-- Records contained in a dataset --

/---

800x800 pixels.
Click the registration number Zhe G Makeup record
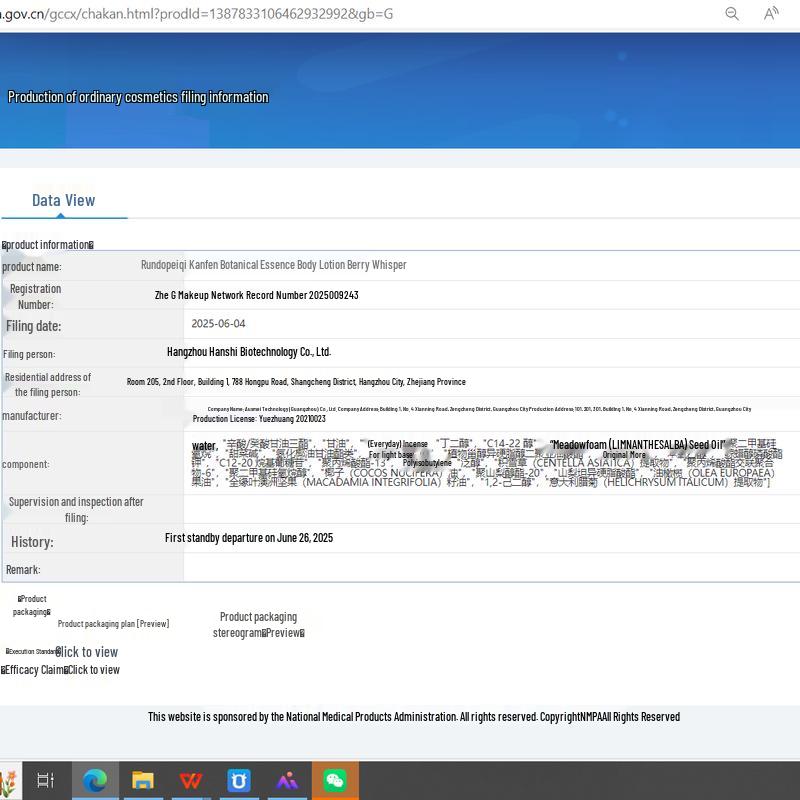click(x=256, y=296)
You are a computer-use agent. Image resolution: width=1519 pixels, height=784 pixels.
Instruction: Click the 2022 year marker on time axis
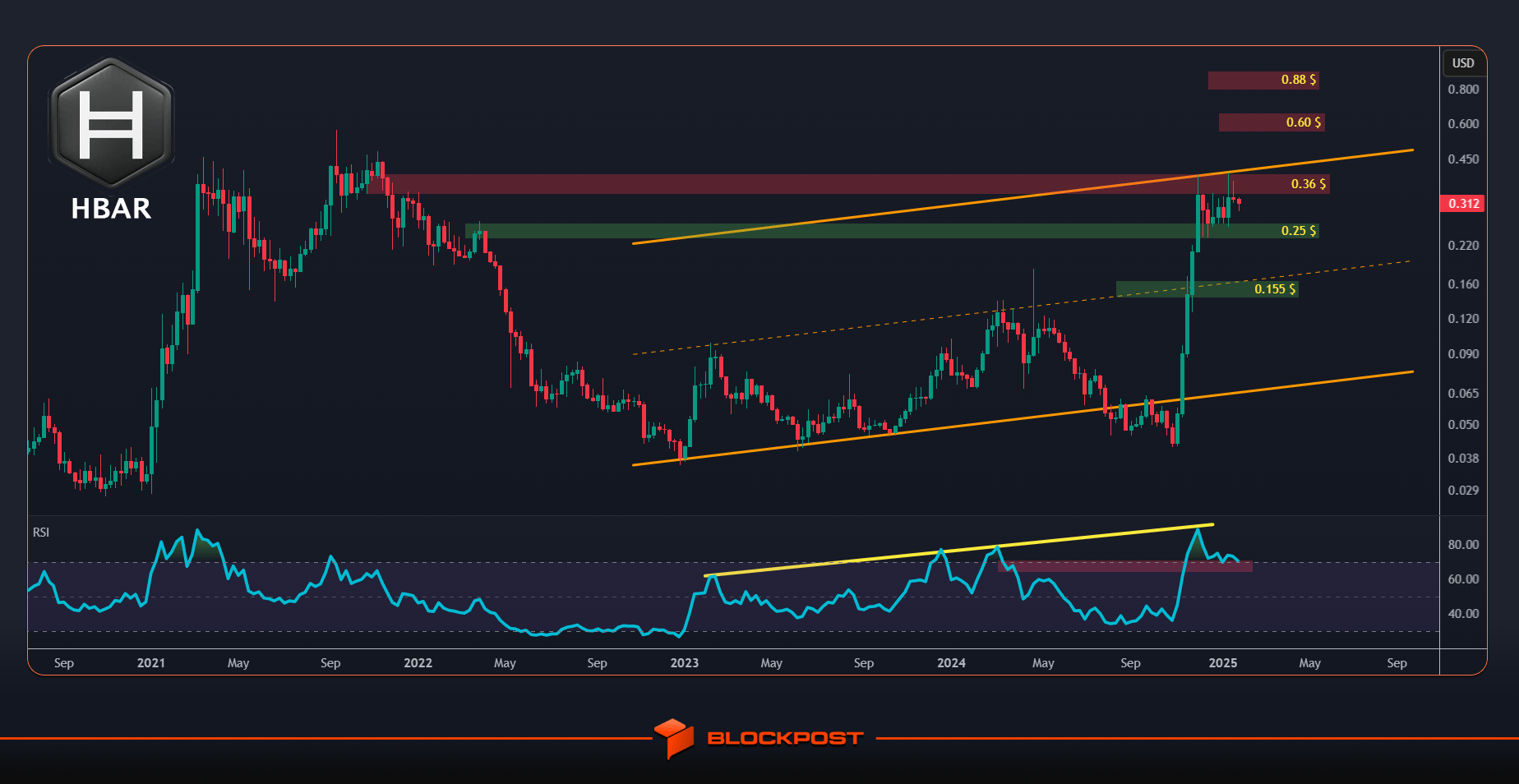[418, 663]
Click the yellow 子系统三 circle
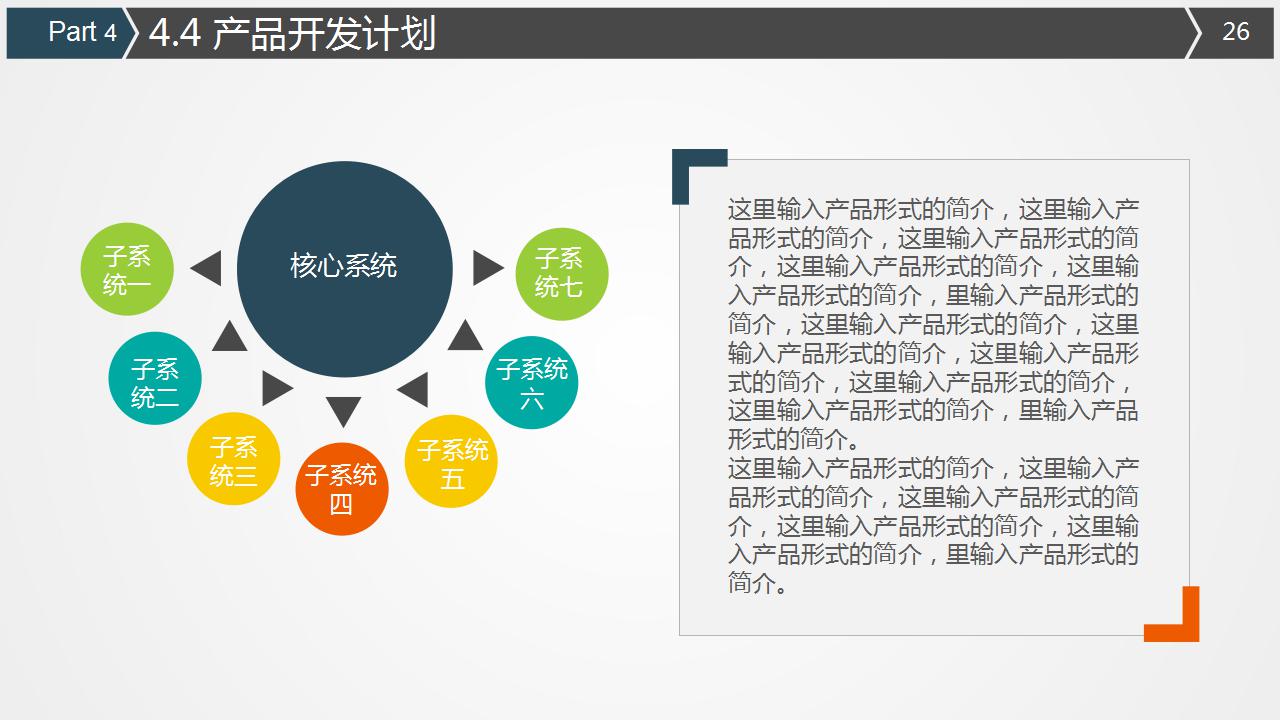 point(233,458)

\---

-- PROBLEM TO WORK ON --
Working down from the line with "You are a computer-use", copy each line exactly until the last line of the entries, which is also included. Omit the pictures.

-- EXPECTED OUTPUT --
You are a computer-use agent. Image resolution: width=1519 pixels, height=784 pixels.
Instruction: Click the 2022 year marker on time axis
[418, 663]
Click the yellow 子系统三 circle
 point(233,458)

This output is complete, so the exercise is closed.